Heroin Action Coalition wants teen drug abuse program reform
"It's more than anger, its more than frustration, it's are you kidding me? It's are you for real?," Lisa Lowe said.
Lowe's son is a heroin addict.
He became addicted as a teen. She has spent the last three years fighting to get him into rehab, at the expense of jobs, homes and a normal life.
Lowe explained, "Parents feel helpless. They all feel angry. It's like beating your head against a wall."
And that's why she founded the Heroin Action Coalition, a group dedicated to raising awareness about teen drug abuse.
"He didn't want this. None of them want this," Lowe added.
Teen drug use is growing in Maryland. From 2008 to 2010, the number of teens in treatment for Oxycodone use jumped 77 percent in the state. The use of other opiate painkillers jumped 35 percent, according to the Alcohol and Drug Abuse Administration (ADAA). The reason - those drugs are easy to find.
Dr. Peter Cohen, the medical director for the Maryland ADAA, said, "What happens a lot of times is people, kids, will get them from their families. They'll visit grandma and grandpa and raid their medicine cabinet."

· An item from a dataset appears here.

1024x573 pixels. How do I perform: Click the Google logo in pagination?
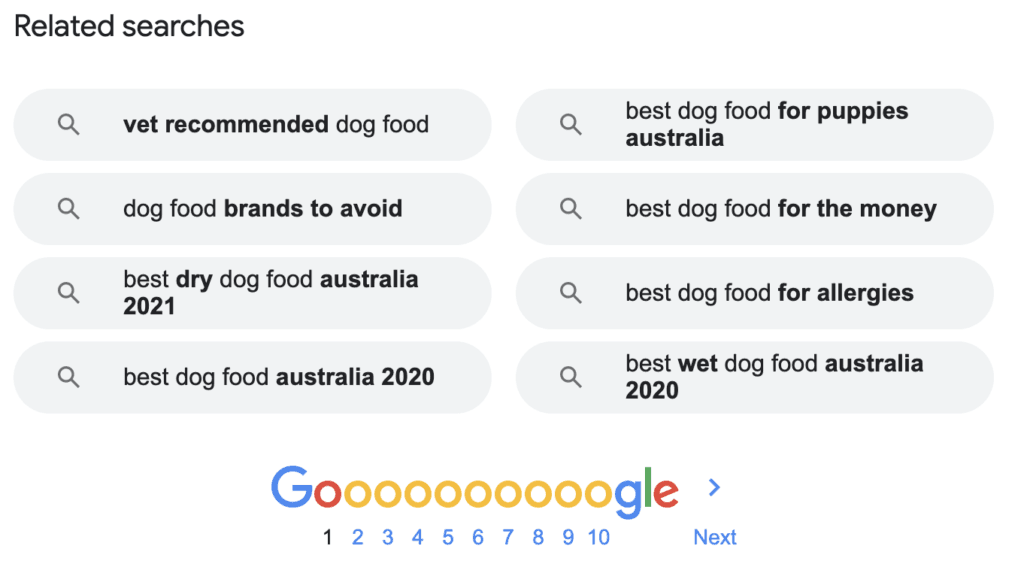(x=474, y=491)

About 75 percent of users will relapse at least once after rehab.
"We don't expect a cure, wish we could. But, we're not there in terms of our treatments," Cohen added.
The state runs outpatient programs, but offers less than 100 long-term treatment beds for adolescents.

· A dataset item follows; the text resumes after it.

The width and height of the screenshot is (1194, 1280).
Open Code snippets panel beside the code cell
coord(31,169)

Lowe argues that's not enough.
"We're here to tell you that what we have in Maryland doesn't work," she said.
Lowe want more funding, beds and doctors for long term care. Recently, the Heroin Action Coalition presented a list of legislative suggestions to the Montgomery County Alcohol and Other Drug Abuse Council, prompting leaders to start a summer task force focused on teen drug abuse.
Lowe said, "We want this to help other parents avoid nightmares that I have had to go through."